The character plot works best when things are stacked against the leading hard-nosed mother that is captured by both a sense of getting justice into her own hands, as well as being energized by the all-too-known motherly instinct. A simple story dealing with a simple problem that can be very shaky to a community that has all of its sights into a trust of local government.
8. Wag the Dog
The oft-quoted and referenced movie that drips with political satire as well as gives a pessimistic look into the doings and workings of government makes the list simply for the blackness it offers to the topics of politics, war, and power, along with a plot that is very similar to the devious stories of the Coens.
An absurd tale of everyone being an antagonist against a group of innocent and unsuspecting citizens, which in a broader sense can be named “the country,” reveals the behind-the-scenes mechanisms in which political power operates; without going deeply into conspiracies or paranoia, it delivers a cold-hearted execution on the topics of manipulation with public opinion and misuse of power.
The magnificent acting duo of De Niro and Hoffman are acting on two fronts, convincing the viewers of the truthful in-character performances that they deliver on one hand, and also acting within the acting for the American public, which goes together with an orchestrated attack of propaganda to protect power from the people.
9. The Third Man
We fill the list yet with another noir, the everlasting classic played out on the streets of Vienna – “The Third Man.” Combining a plot shrouded in mystery with a brilliant performance by the leads tells the tale of the disappearance of Harry Lime, whose presence from beyond the grave is set up with the tone of Anton Karas’ zither and the post-World War II Vienna scenery that lets us explore from the top of the Ferris wheel to the depths of the Vienna sewage.
We are compelled by the stunning cinematography, which is the true carrier of the atmosphere that captures the underbelly of the criminal world we see unveiling in front of us. No new shot is similar to the previous one in building the tension of the mysterious persona of Lime executed to acting perfectionism by Orson Welles, who gets devoured and spat out easily from the Viennese architecture in and out of existence as his ethereal persona also appears and disappears from the soul of the film.
Underneath the “murder-mystery” that is presented at first, we get a love story that engrains itself into a beautiful setup for the films payoff. It’s a film that is filled with titles like “the best” and “the greatest,” but the interesting thing about “The Third Man” that it’s hailed and acclaimed not only for one, but for multiple film achievements in various aspects of filmmaking.
10. Kind Hearts and Coronets
Another film that stars Alec Guinness as a leading comedian in probably the most absurd film on the list. Guinness really steals the show with the transformative character of his acting style, which is deadpan serious with a masterful craft to capture the very essence of what the film is trying to convey to us.
A very early example of comedy that makes extreme scenarios and situations and which takes into the realm of the surreal.
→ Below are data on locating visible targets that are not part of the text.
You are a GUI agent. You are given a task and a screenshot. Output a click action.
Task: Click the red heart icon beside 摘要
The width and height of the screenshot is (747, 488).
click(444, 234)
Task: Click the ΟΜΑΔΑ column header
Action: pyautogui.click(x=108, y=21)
The Coens were undoubtedly inspired by this and all the other movies on this list.
The Coen brothers’ career is a statement of its own in filmmaking, but the great inspirations that they are to other filmmakers and to newer generations is a testimony that they are already renowned as masters who explore for everyone else. As well as seeing the influences that they had from previous great names, we see a link into how well-crafted stories can not be escaped from, since there is always a hunger for them.